The vote was 3-2, and it was Alderman George Firth who made it so.

The Works Committee convened at ten o’clock yesterday morning in the Municipal Chamber to consider Dr Bernard Coates’s proposal for a 2.3-kilometre graded road from the Dunvale road to the Greymoor monitoring station site. The estimated cost: 45,000 florins. The debate lasted ninety minutes. The margin was one vote.

Firth, who chairs the committee and whose position had been undeclared through weeks of public speculation, spoke last. His remarks were brief.

“The science requires access,” he said. “The uplands require protection. This road is the narrowest possible answer to both.”

The conditions attached to the approval are extensive. The road is restricted to scientific and agricultural vehicles only. There is to be no public access beyond the monitoring station. A seasonal weight limit applies from November to March, when the upland tracks are soft. And the Royal Institute must post a 5,000-florin restoration bond — a guarantee that if the station is ever decommissioned, the road will be removed and the land returned to its prior state.

Alderman Jessop voted against, citing insufficient consultation with upland residents beyond the two farmers who gave evidence at the March hearing. “Two farmers is not the Greymoor uplands,” he said. Alderman Greening also dissented, on similar grounds.

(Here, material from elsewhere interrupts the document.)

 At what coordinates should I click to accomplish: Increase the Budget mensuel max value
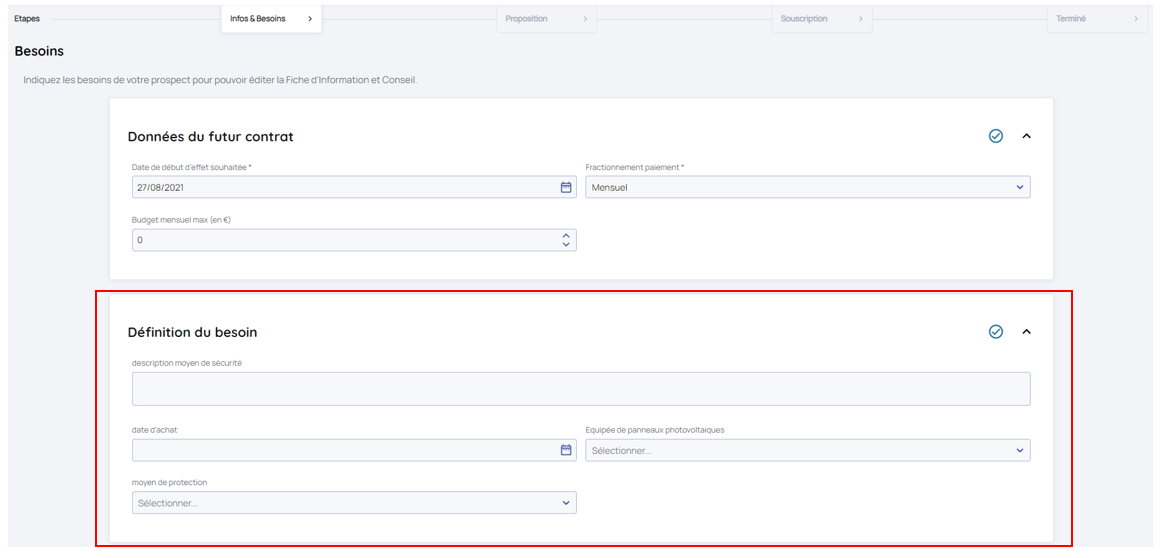point(566,235)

The road has been a point of contention since Dr Coates first proposed it on 26 March. Gareth Penn, the sheep farmer at Highfield Farm who has watched the Greymoor glow from his kitchen window since February, supported the proposal as a practical necessity. Isobel Dallow of Ridgetop Farm opposed it, fearing sightseers and traffic on the ridge. “A road brings traffic,” she told the committee last month. “Once you build a road, you cannot unbuild it.”

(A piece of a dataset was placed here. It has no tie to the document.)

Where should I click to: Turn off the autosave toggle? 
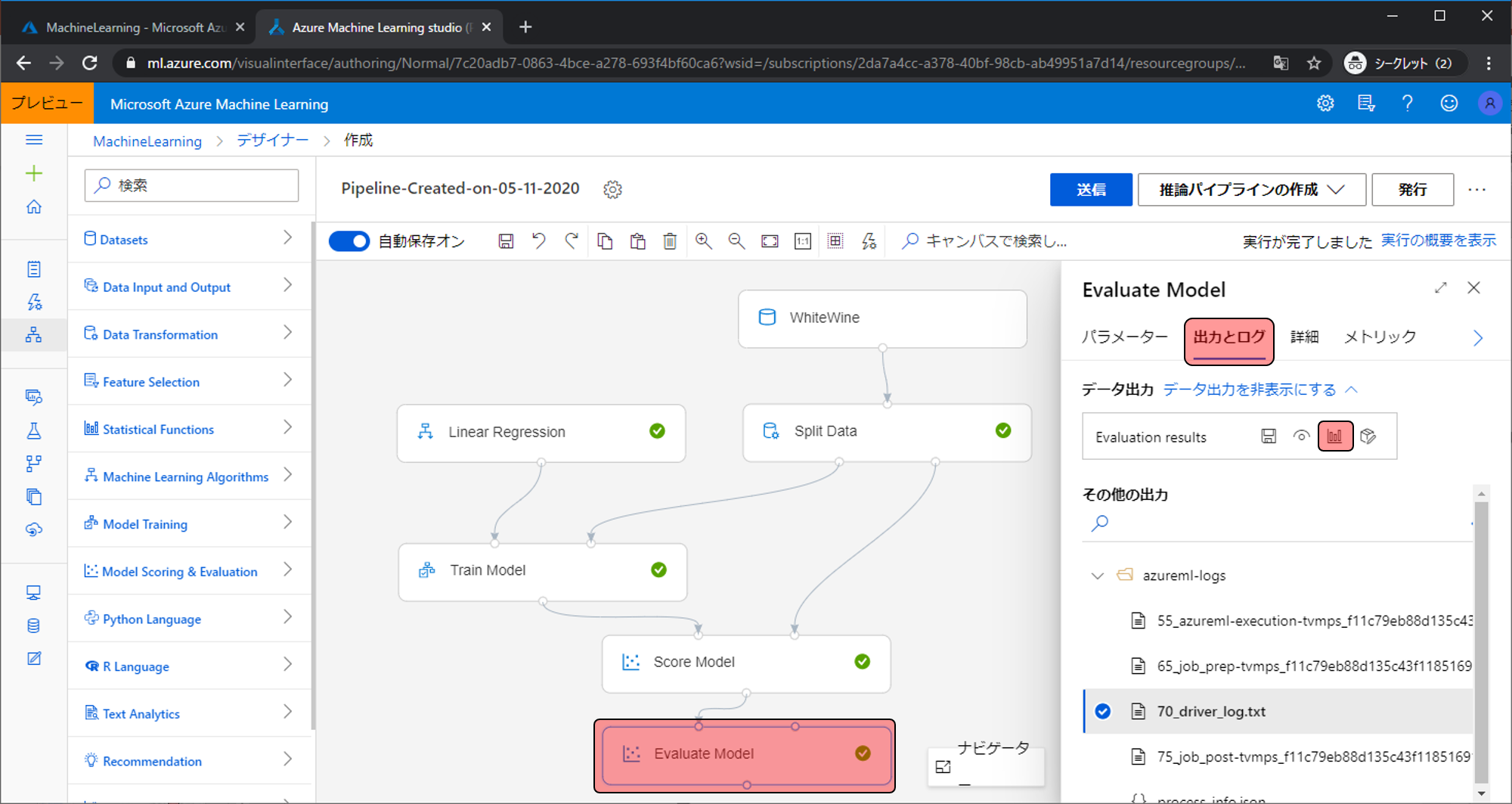[349, 241]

The restoration bond is a direct response to Dallow’s concern. Whether it satisfies her remains to be seen. She was not present at yesterday’s vote.

Penn was. He sat in the public gallery and said nothing afterwards.

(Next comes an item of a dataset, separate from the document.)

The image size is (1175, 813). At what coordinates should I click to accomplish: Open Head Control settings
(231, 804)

The practical consequence is immediate. Three wagons of Northcroft Instruments equipment — broadband seismometers, atmospheric gas sampling units, a meteorological mast, and a photometric array — have been parked at Dunvale junction since Tuesday, awaiting the committee’s decision. They may now proceed to the station site. Construction of the road itself is expected to take six weeks.

Professor Aldous Nettleford, whose three-night assessment of the Greymoor phenomenon was completed this week, has recommended an expanded survey programme that will depend on reliable vehicular access to the ridge. The road, whatever its political cost, is now the prerequisite for understanding what is happening beneath it.